Library books and lending are endless gifts of infinite curiosity. For a few years, I have searched for “publisher: Enchanted Lion” and a few series like Mercy Watson [“the porcine wonder”] by Kate DiCamillo, Dodswortb and Duck by Tim Egan, King and Kayla by Dori Hillestad Butler and the Brambly Hedge by Jill Barklem. I’ve read multiple books (approximately 24 different titles) by these four authors more than 200 in the last three years.

Yesterday’s haul included a few Mercy Watson stories along with books on whales, other marine life and volcanos. It was most special because they were the first library books that we checked out in three months — the longest stretch of not borrowing books in five years.

Now we are back at it in a new library system with no limit on the number of books that we can borrow. But a system that does have late fees, so hopefully I will be more diligent about returning borrowed materials back on time. Better than I was 15 and 20 years ago, when I’d incur late fees but it was paying $.10 a day per book to the libraries and though I never saw the budgets of the library, I never had remorse about paying fees that paid for such a renowned institution.

Wanted: roommate

As I lay down for a second round of snuggles before bedtime, the five year old said:

“Poppa, I have always wanted you to be my roommate.”

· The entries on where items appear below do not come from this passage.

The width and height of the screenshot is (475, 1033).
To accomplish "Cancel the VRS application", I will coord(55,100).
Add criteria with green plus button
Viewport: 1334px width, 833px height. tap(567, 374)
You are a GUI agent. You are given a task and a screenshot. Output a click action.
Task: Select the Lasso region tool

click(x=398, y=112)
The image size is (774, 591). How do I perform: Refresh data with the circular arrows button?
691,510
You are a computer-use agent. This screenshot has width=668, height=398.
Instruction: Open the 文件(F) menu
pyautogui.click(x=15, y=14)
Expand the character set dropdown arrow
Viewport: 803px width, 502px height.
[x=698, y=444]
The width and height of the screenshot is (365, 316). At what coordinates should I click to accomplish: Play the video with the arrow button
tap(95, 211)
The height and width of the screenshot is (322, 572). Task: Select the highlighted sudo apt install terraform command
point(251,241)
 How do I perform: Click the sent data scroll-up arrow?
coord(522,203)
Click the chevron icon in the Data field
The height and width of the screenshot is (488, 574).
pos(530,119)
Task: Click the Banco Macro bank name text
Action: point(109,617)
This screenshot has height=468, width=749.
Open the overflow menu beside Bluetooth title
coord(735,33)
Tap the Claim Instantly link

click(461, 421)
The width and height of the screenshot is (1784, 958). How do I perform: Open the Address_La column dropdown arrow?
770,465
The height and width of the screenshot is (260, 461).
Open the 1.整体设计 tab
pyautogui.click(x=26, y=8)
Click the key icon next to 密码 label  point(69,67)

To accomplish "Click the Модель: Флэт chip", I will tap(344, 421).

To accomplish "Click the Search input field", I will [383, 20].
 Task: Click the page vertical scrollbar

I replied by smiling in the dark. I basked in the glow of this sentence as I looked out the window at the silhouette of the trees in the twilight. Then I said:

“I will always have your back. I will always love you even when I’m frustrated, sad, or angry. I will never leave you. You will live with Momma and me until your an adult and you decide where you want to live.”

It was a dignifying for me. I’m moved by the always of five years because these five years have been so enormous and consequential and so quick. And that some facets from a few months ago have been long forgotten. So always is so long.

And, it was a statement of right now. At times, she has the ability to recall some detail or moment or specific from months ago that has not been named and she can bring it up and remember some thing that I forgot. And throughout the day, a five year old can offer immediate feedback about how things are in any exact moment. And that’s what being told that I’m a roommate who has been wanted forever feels like some special love as a father finding my way in these unknowns.

Separating seeing and speaking

Paulo Coelho writes on page 93 of The Spy that:

“For millions of years, [humans] spoke only to what [they] could see. Suddenly, in one decade, ‘seeing’ and ‘speaking’ have been separated. We think we’re used to it, yet we don’t realize the immense impact it’s had on our reflexes. Our bodies are simply not used to it.

“Frankly, the result is that, when we talk on the phone, we enter a state that is similar to certain magical trances; we can discover other things about ourselves.”

This in a story set in Paris in the 1914 — after the Exposition Universelle (nee World’s Fair) of 1889 and before World War One.

A few, notable passages from previous pages include:

“A nice cup of coffee will salvage the rest of your day.”

And

“Maybe you’re looking for things you haven’t yet found…. And suddenly life turns into utter boredom.”